▶ [YOUR INSTRUCTIONS] Make an exact copy of the records below. Include every line.
Segment Open
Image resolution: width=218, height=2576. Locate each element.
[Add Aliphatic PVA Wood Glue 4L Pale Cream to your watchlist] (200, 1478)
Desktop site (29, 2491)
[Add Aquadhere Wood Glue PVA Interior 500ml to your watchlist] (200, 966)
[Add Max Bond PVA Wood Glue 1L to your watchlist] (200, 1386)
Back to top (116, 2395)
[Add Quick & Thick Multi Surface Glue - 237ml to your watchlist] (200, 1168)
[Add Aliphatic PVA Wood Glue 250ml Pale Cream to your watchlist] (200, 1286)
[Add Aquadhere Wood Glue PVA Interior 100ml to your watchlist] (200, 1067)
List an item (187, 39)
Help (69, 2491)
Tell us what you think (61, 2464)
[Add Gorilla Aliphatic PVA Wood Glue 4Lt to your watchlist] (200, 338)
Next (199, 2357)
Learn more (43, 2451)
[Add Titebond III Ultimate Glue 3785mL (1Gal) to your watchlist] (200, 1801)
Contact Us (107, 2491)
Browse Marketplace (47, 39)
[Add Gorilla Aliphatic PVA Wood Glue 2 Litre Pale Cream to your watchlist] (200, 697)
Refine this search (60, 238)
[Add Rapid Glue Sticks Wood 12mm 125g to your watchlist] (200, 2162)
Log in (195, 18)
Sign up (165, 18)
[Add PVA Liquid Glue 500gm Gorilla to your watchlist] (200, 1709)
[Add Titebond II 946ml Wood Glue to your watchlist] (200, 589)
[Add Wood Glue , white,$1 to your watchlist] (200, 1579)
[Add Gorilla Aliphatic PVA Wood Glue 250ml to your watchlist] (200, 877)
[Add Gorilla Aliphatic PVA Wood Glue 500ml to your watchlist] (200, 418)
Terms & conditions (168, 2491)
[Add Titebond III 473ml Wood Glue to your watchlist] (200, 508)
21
Segment Closed
▶ [COMPLETED TASK]
Image resolution: width=218, height=2576. Locate each element.
[Add Aliphatic PVA Wood Glue 4L Pale Cream to your watchlist] (200, 1478)
Desktop site (29, 2491)
[Add Aquadhere Wood Glue PVA Interior 500ml to your watchlist] (200, 966)
[Add Max Bond PVA Wood Glue 1L to your watchlist] (200, 1386)
Back to top (116, 2395)
[Add Quick & Thick Multi Surface Glue - 237ml to your watchlist] (200, 1168)
[Add Aliphatic PVA Wood Glue 250ml Pale Cream to your watchlist] (200, 1286)
[Add Aquadhere Wood Glue PVA Interior 100ml to your watchlist] (200, 1067)
List an item (187, 39)
Help (69, 2491)
Tell us what you think (61, 2464)
[Add Gorilla Aliphatic PVA Wood Glue 4Lt to your watchlist] (200, 338)
Next (199, 2357)
Learn more (43, 2451)
[Add Titebond III Ultimate Glue 3785mL (1Gal) to your watchlist] (200, 1801)
Contact Us (107, 2491)
Browse Marketplace (47, 39)
[Add Gorilla Aliphatic PVA Wood Glue 2 Litre Pale Cream to your watchlist] (200, 697)
Refine this search (60, 238)
[Add Rapid Glue Sticks Wood 12mm 125g to your watchlist] (200, 2162)
Log in (195, 18)
Sign up (165, 18)
[Add PVA Liquid Glue 500gm Gorilla to your watchlist] (200, 1709)
[Add Titebond II 946ml Wood Glue to your watchlist] (200, 589)
[Add Wood Glue , white,$1 to your watchlist] (200, 1579)
[Add Gorilla Aliphatic PVA Wood Glue 250ml to your watchlist] (200, 877)
[Add Gorilla Aliphatic PVA Wood Glue 500ml to your watchlist] (200, 418)
Terms & conditions (168, 2491)
[Add Titebond III 473ml Wood Glue to your watchlist] (200, 508)
21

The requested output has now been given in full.